El Califa no se conmueve. Con mínimos gestos, expone un desaliento nacido de una mirada inmersa en sí mismo y que le ocasiona un extraño disfrute. Contando con estos goces íntimos, emite a la joven señales de peligro. Al menor descuido, como errar en la sucesión de las palabras y de las peripecias, o romper el encanto del habla, él tiene el poder de condenarla a muerte.

Libre de nuevo en la reluciente mañana, Scherezade se niega a celebrar la vida que le es otorgada con semejante indiferencia. Acepta los manjares, tiene hambre. La cabeza del cordero, sobre la bandeja, servida con una guirnalda de hierbas alrededor, se asemeja a la suya propia, en la inminencia de ser decapitada por el verdugo. Su vida, a veces, lejos del fausto de la nobleza, le parece miserable. Las aceitunas saladas, venidas de olivos que casi presenciaron el comienzo del imperio islámico, son bienvenidas. Su pulpa y el aceite alimentan a los pobres del califato. En su condición de princesa, Scherezade es una ardorosa hija del desierto, heredera de la medina. ¿Por qué no probar antes de la muerte los cuernos de la gacela, los bizcochos que enriquecen las tardes de las jóvenes?

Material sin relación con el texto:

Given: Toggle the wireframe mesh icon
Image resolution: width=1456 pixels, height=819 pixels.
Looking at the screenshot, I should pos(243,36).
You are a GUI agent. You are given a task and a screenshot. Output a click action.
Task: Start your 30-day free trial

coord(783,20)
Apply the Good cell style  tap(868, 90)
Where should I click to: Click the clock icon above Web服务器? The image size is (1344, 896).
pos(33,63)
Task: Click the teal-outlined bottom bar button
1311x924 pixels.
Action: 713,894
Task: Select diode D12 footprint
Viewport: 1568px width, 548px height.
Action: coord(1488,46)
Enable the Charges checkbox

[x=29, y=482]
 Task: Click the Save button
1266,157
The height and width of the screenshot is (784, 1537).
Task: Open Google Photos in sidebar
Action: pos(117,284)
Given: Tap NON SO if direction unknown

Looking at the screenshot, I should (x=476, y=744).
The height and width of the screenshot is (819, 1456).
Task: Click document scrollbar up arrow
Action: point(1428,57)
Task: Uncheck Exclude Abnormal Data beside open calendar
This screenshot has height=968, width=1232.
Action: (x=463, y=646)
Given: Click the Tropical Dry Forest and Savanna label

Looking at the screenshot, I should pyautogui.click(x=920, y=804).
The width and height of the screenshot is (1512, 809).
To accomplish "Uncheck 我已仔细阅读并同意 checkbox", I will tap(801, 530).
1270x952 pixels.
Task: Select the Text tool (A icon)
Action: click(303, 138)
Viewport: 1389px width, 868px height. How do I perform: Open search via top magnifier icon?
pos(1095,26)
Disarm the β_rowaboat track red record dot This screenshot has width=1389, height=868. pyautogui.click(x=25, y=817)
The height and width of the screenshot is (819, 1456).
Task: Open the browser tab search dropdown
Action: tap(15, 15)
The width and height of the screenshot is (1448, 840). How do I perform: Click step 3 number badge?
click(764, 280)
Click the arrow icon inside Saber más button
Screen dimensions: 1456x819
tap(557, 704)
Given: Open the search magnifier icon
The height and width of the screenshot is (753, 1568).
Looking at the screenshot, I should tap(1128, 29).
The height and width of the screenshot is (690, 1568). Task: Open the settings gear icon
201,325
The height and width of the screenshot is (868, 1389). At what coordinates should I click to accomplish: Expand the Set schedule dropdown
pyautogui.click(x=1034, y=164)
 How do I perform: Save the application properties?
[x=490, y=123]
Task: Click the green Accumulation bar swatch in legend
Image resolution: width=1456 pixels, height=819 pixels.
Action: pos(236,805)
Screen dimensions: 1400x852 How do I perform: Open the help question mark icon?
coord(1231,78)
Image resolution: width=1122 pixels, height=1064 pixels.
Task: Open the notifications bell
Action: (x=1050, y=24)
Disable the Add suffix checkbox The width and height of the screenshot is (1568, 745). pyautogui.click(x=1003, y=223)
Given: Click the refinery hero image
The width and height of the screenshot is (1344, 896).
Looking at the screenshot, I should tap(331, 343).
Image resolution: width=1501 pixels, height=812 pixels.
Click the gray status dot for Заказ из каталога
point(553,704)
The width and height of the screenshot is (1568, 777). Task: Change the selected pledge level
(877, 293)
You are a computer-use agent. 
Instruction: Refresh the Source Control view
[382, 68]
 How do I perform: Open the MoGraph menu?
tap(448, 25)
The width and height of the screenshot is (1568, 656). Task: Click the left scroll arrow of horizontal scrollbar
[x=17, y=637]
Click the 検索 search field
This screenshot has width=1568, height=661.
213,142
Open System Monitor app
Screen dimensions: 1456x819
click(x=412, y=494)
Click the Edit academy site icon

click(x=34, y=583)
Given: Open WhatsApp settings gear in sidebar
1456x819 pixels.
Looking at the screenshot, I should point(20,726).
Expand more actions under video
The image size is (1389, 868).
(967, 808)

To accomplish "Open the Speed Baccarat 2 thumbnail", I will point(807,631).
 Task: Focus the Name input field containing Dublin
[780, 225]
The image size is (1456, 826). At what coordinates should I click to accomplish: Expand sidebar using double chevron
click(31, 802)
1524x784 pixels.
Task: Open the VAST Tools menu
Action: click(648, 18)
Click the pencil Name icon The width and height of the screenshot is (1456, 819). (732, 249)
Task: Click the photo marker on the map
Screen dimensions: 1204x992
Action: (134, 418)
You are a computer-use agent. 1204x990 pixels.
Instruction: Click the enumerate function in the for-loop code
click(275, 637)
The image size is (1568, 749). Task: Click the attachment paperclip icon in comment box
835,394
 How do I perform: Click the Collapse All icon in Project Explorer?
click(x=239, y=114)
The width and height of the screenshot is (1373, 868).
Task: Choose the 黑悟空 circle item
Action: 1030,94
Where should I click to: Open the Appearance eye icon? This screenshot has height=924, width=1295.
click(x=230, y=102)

Scherezade resiste. Desamparada frente al soberano, con quien comparte simplemente el lecho, anhela que sus palabras despierten en él la noción de la aventura, vecina del acto de vivir. Reconoce que su proyecto fracasa en las manos del Califa. Piensa en su padre, que circula por el reino y por los salones del palacio, siempre armando emboscadas, buscando culpables. A los ojos del pueblo, una figura contradictoria, en rencorosa defensa del califato.

Hace años mantiene el puesto de Visir a costa de un talento probado con frecuencia y que le ha acarreado humillaciones sin fin. En algún lugar, que la hija ignora, él aguarda la confirmación de aquella muerte. Silenciosa aflicción que acelera su vejez y lo deshonra. Esté donde esté ahora, ¿quién oirá el ruido de su respiración desacompasada? En la soledad del palacio, a salvo del Califa, el padre jadea, un animal acosado en busca del aire que se le escapa. Disconforme con la tragedia a punto de abatirse sobre su casa.